→ Stored entries:
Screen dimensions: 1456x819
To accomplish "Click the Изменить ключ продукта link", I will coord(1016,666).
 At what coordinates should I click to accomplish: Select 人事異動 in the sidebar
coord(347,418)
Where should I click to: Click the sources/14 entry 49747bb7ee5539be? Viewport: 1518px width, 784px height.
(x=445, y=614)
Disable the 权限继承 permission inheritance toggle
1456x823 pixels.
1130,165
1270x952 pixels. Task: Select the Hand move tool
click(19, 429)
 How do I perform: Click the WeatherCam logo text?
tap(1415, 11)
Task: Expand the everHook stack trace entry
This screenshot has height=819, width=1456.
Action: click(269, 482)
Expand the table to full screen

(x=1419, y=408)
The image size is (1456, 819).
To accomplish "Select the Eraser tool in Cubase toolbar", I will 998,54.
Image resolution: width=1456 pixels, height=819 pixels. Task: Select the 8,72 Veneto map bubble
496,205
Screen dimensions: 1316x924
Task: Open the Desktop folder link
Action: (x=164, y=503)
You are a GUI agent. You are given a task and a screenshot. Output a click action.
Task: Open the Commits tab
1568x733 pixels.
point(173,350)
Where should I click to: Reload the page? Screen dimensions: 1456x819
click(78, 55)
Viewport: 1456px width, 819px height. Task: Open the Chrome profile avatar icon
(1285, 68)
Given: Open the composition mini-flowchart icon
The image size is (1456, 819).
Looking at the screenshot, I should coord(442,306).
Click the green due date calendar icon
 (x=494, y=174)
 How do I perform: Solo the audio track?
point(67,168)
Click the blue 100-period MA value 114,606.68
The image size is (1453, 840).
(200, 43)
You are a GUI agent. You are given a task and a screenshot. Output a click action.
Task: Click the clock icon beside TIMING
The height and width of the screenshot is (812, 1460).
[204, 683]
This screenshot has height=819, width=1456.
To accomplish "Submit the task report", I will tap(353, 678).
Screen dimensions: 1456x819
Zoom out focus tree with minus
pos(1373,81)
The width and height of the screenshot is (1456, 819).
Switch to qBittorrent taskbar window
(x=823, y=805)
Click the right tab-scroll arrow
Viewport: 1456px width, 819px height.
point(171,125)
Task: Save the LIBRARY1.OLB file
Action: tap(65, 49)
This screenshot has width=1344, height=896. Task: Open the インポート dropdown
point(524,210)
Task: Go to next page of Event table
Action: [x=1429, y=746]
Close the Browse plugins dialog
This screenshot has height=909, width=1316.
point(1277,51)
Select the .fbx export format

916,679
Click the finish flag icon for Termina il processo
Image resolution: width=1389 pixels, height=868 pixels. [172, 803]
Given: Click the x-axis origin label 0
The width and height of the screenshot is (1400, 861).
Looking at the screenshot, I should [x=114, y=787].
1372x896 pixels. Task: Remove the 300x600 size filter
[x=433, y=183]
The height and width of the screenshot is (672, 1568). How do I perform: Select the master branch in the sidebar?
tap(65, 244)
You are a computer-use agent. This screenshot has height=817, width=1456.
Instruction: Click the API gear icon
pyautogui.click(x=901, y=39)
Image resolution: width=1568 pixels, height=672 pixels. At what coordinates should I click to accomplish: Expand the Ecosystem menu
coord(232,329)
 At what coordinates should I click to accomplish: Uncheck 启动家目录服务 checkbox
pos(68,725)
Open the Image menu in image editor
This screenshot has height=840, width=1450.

→ EXERCISE PROMPT: Taking the records above, retype every line from the one with "At what coordinates should I click to accomplish: Select" down to the one with "Given: Open the", exactly and with nothing else.

→ ANSWER SECTION:
 At what coordinates should I click to accomplish: Select 人事異動 in the sidebar
coord(347,418)
Where should I click to: Click the sources/14 entry 49747bb7ee5539be? Viewport: 1518px width, 784px height.
(x=445, y=614)
Disable the 权限继承 permission inheritance toggle
1456x823 pixels.
1130,165
1270x952 pixels. Task: Select the Hand move tool
click(19, 429)
 How do I perform: Click the WeatherCam logo text?
tap(1415, 11)
Task: Expand the everHook stack trace entry
This screenshot has height=819, width=1456.
Action: click(269, 482)
Expand the table to full screen

(x=1419, y=408)
The image size is (1456, 819).
To accomplish "Select the Eraser tool in Cubase toolbar", I will 998,54.
Image resolution: width=1456 pixels, height=819 pixels. Task: Select the 8,72 Veneto map bubble
496,205
Screen dimensions: 1316x924
Task: Open the Desktop folder link
Action: (x=164, y=503)
You are a GUI agent. You are given a task and a screenshot. Output a click action.
Task: Open the Commits tab
1568x733 pixels.
point(173,350)
Where should I click to: Reload the page? Screen dimensions: 1456x819
click(78, 55)
Viewport: 1456px width, 819px height. Task: Open the Chrome profile avatar icon
(1285, 68)
Given: Open the composition mini-flowchart icon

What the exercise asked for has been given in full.